The Active Directory Domain Controllers required to find the selected objects in the following domains are not available:
contoso.com
Ensure the AD Domain Controllers are available and try to select the object again

…gets told that it’s their DNS. But if you’re here, I assume you have checked and you don’t have a DNS issue. It actually could be your security settings. This error happens when you try and add a user from the trusted domain to a security group in the trusting domain.

Most of the time this happens to people with a one-way trust. (For instance setting up an ESAE, Tier 0 forest, or “red forest”). And sure… DNS could cause this, but I have seen too many forums with people walking away without an answer. In fact the moderators of those forums will see the question, say it is DNS, then mark their own answers as final without confirming with the person who asked, and close the question. It is frustrating.

Here’s the other thing that will cause this. The GPO setting:
Computer Configuration > Administrative Templates > System > RemoteProcedure Call > “Enable RPC Endpoint Mapper Client Authentication”
When set to enabled (which is a STIG finding that will soon be removed from 2008R2 and 2012+) it tells the computer account that any RPC communication must be mutually authenticated. Which… is sort of a problem when you only have a one-way trust. You can’t just turn this to “Not configured” either, as the setting is tattoo’d. You have to disable it. Then, you have to reboot.

As a bit of trivia, if you had created a one-way trust that was external this wouldn’t have happened.

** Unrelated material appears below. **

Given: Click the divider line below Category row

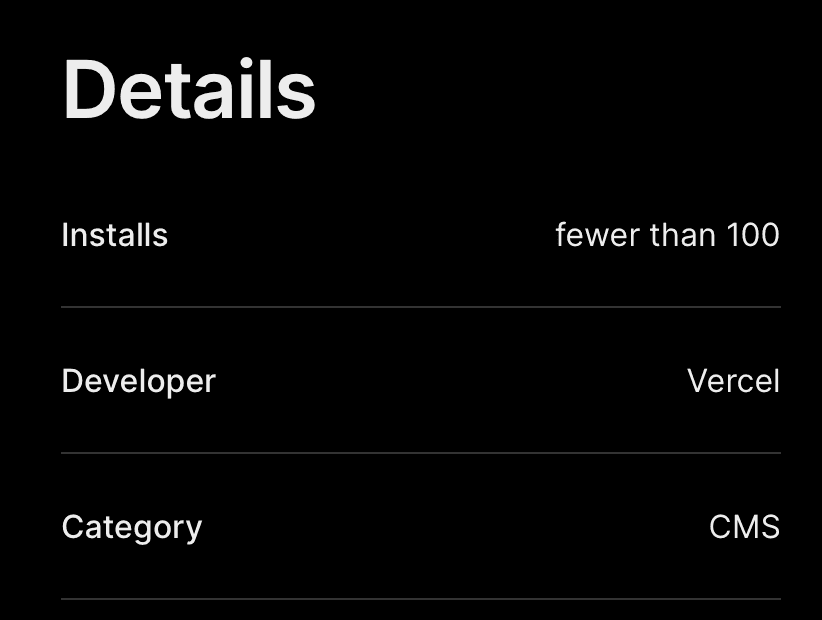Looking at the screenshot, I should click(420, 599).
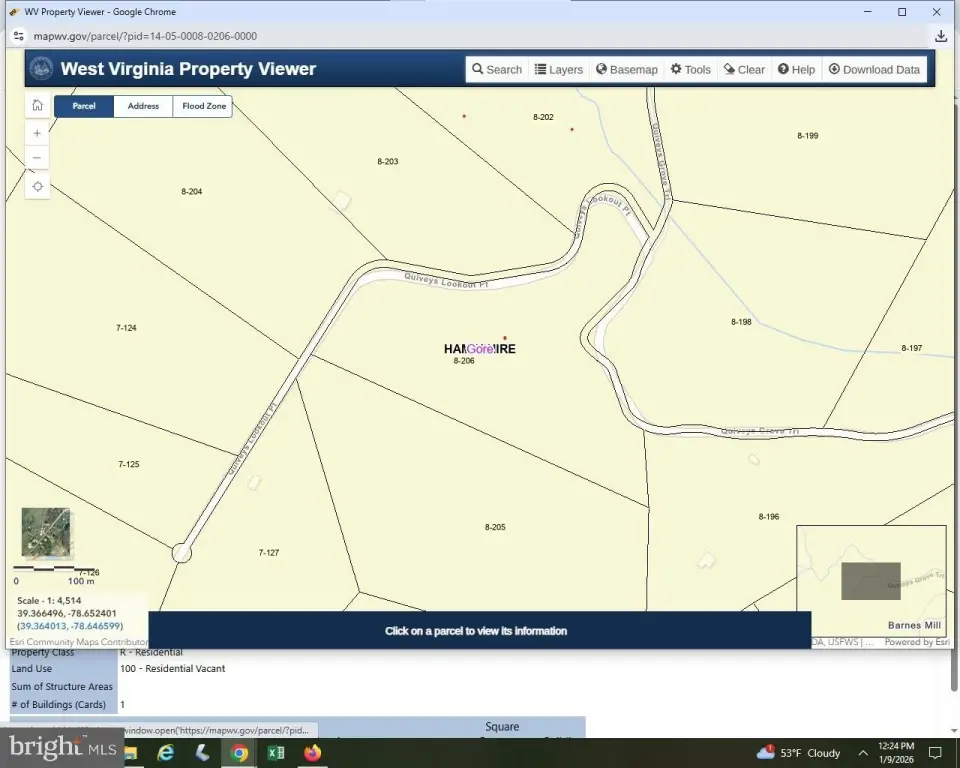This screenshot has width=960, height=768.
Task: Switch to Flood Zone mode
Action: [x=204, y=106]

In fact, something much more bizarre will (I plan to write a blog about this as well). You can create the trust, add users, and even log on with them. But when logged on with an account from the trusting forest, you will have a frozen start menu. Administrators can’t run things as administrator. PsGetSid will tell you that you have a broken trust when clearly you don’t.

Strange stuff. Two issues with the same root cause. Hope this helps someone out there.